* Aim *
Put the rows from the line with "Given: Click the 20:40 time axis label" through the end of the rows into a Markdown table with the columns Number and Text. Leave out blank lines and pictures.

* Records for this task *
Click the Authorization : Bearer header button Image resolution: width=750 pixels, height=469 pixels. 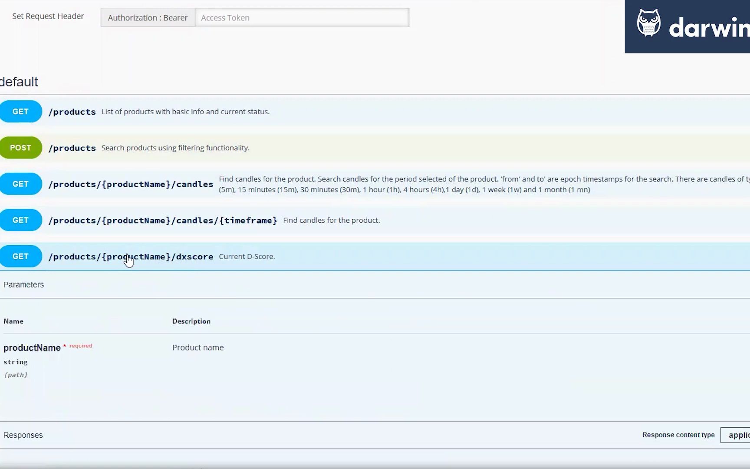point(148,17)
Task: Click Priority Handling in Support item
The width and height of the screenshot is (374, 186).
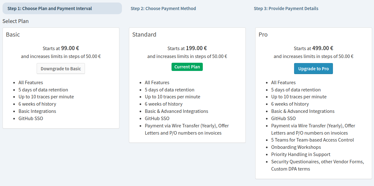Action: point(301,154)
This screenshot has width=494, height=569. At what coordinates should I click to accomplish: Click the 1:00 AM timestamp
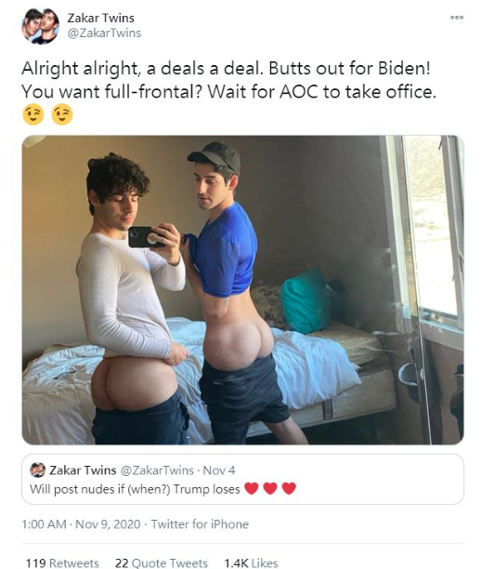pos(44,524)
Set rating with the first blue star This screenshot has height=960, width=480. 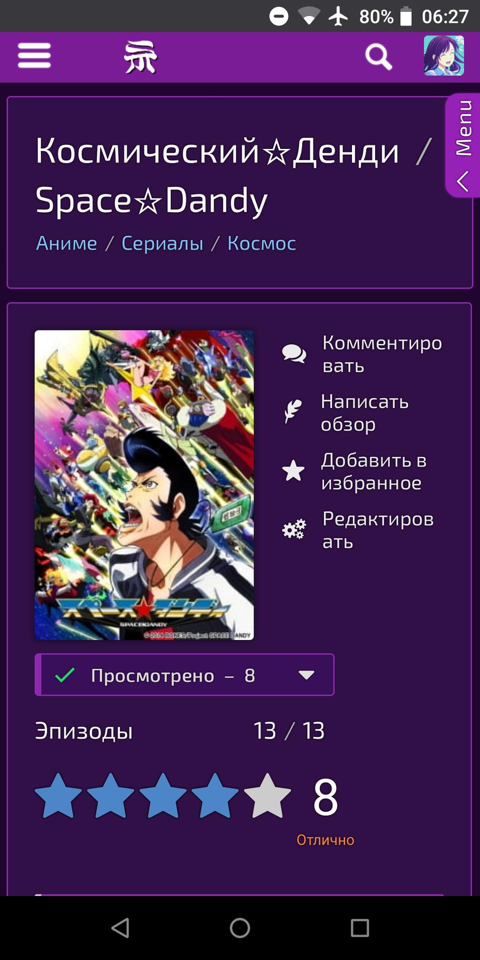click(59, 796)
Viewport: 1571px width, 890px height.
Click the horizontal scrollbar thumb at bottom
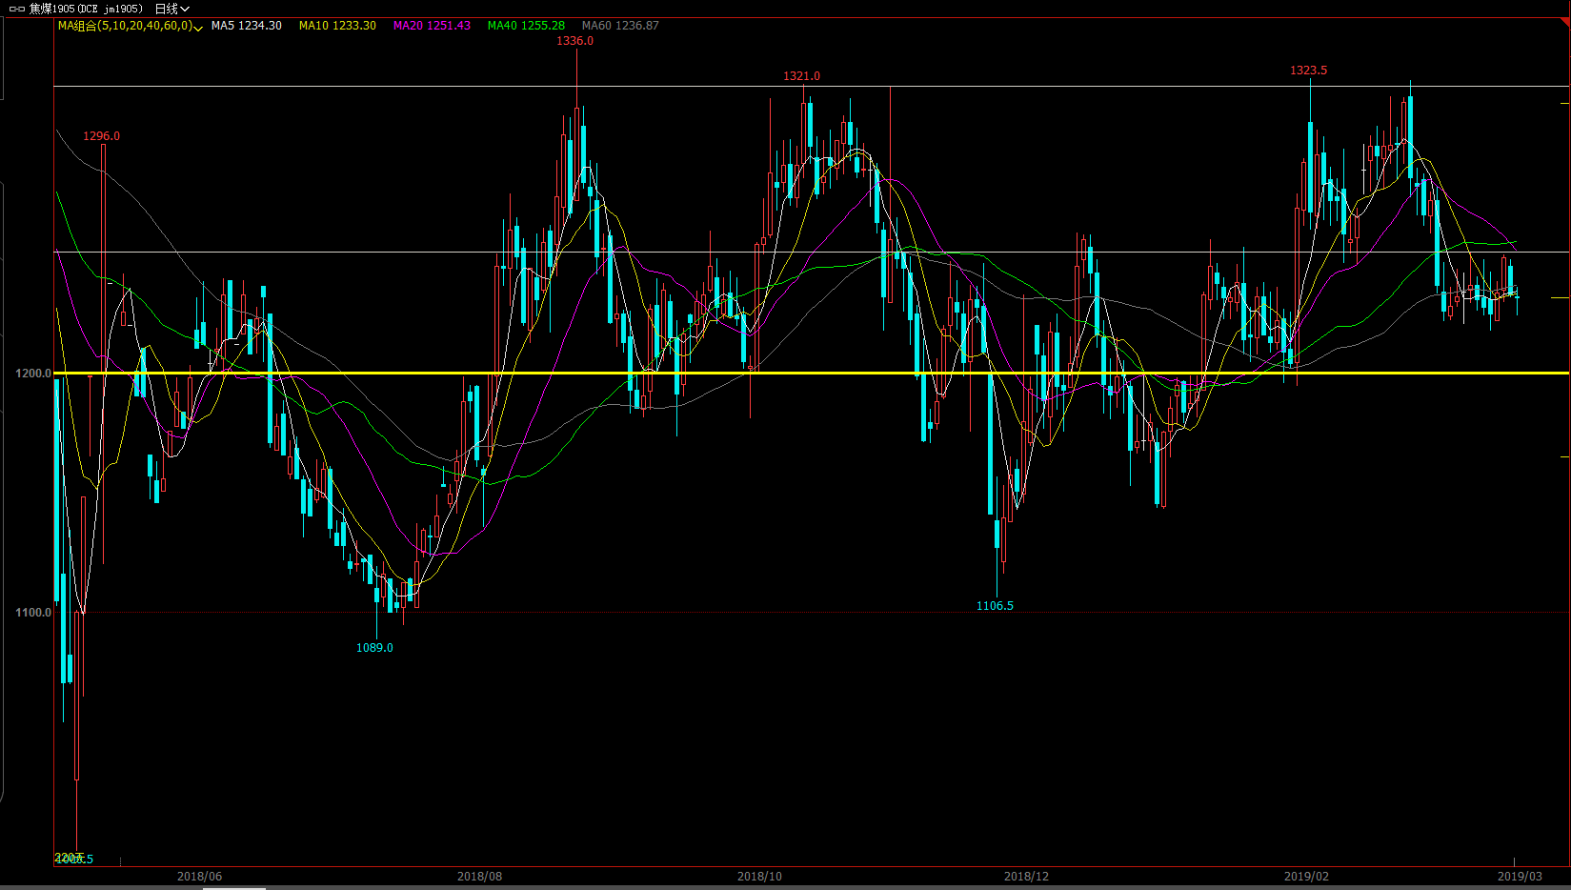(234, 887)
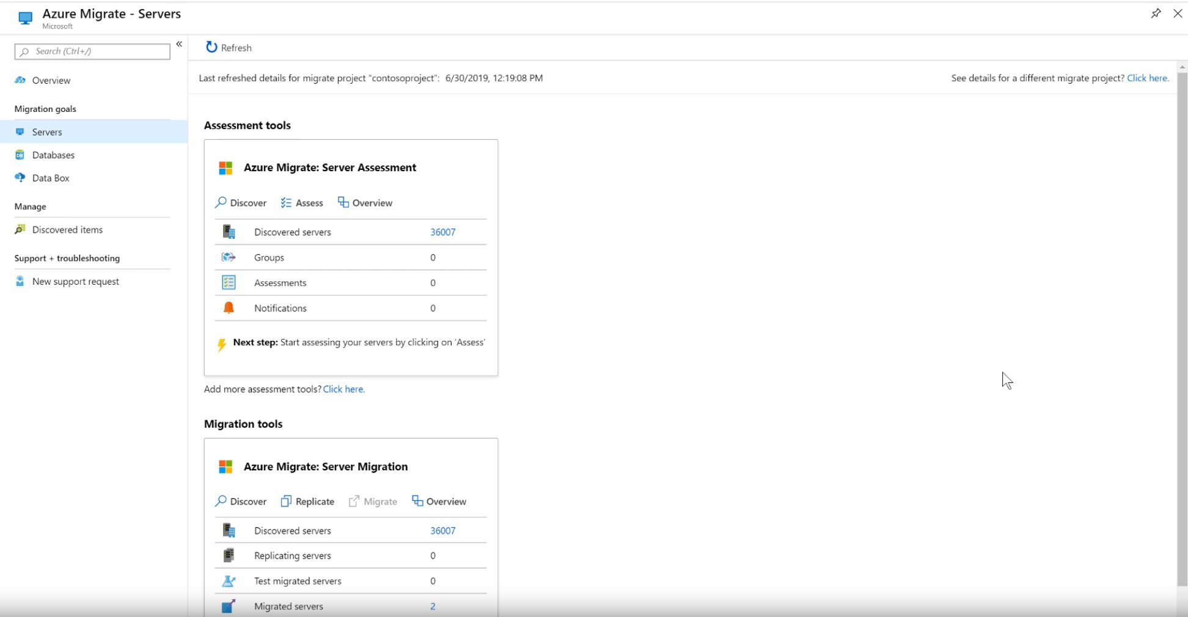Go to Overview in sidebar

click(51, 81)
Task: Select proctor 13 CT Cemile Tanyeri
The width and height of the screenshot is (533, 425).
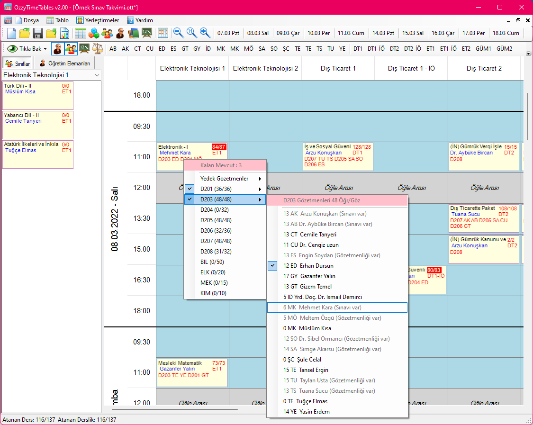Action: pyautogui.click(x=310, y=235)
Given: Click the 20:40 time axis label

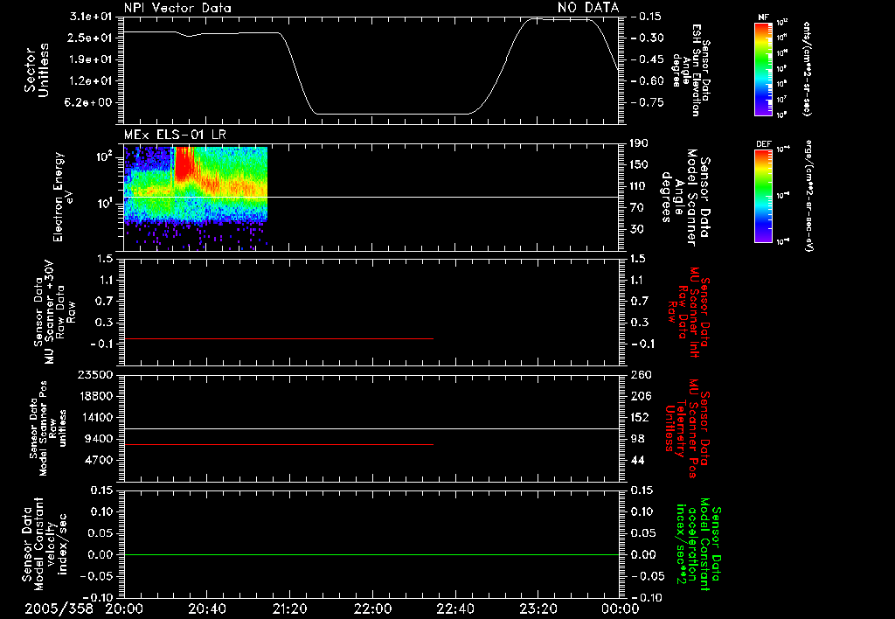Looking at the screenshot, I should [x=206, y=609].
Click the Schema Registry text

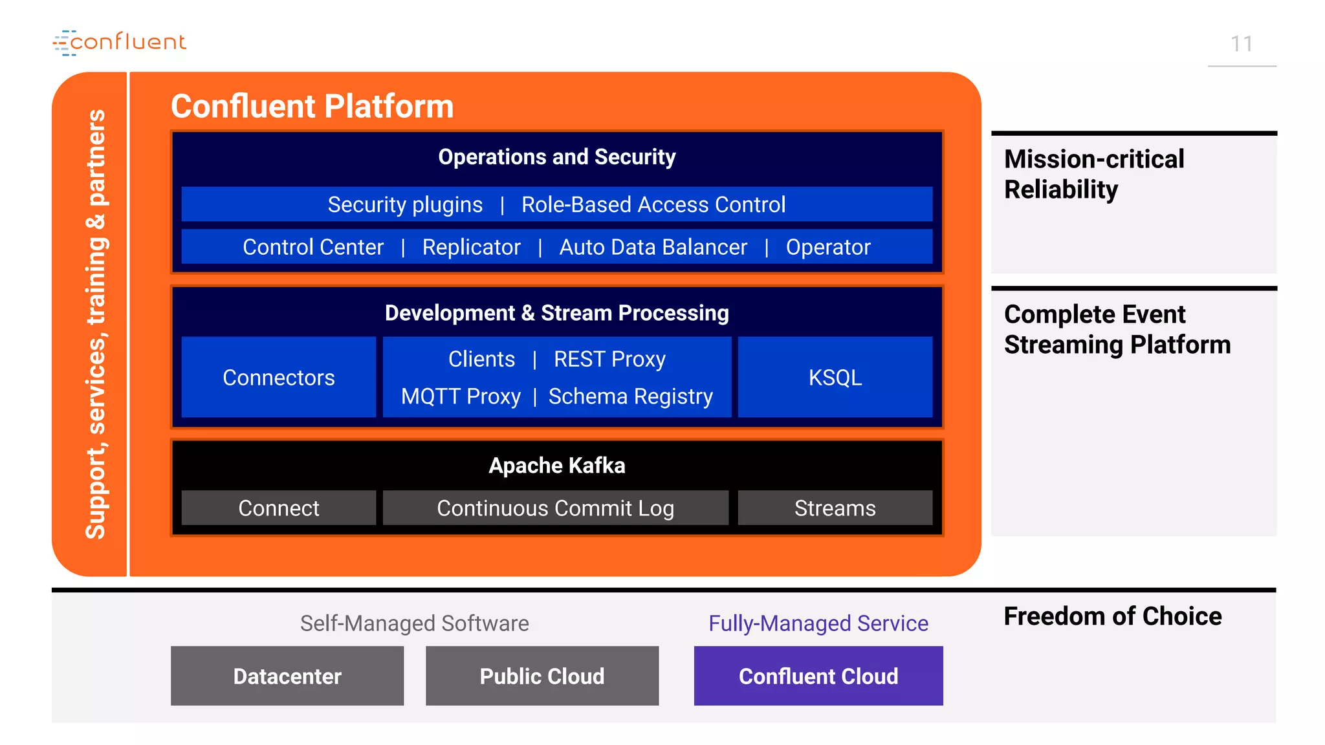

* Solution to the problem *
| Number | Text |
|---|---|
| 1 | Given: Click the 20:40 time axis label |
| 2 | Looking at the screenshot, I should [x=206, y=609]. |
| 3 | Click the Schema Registry text |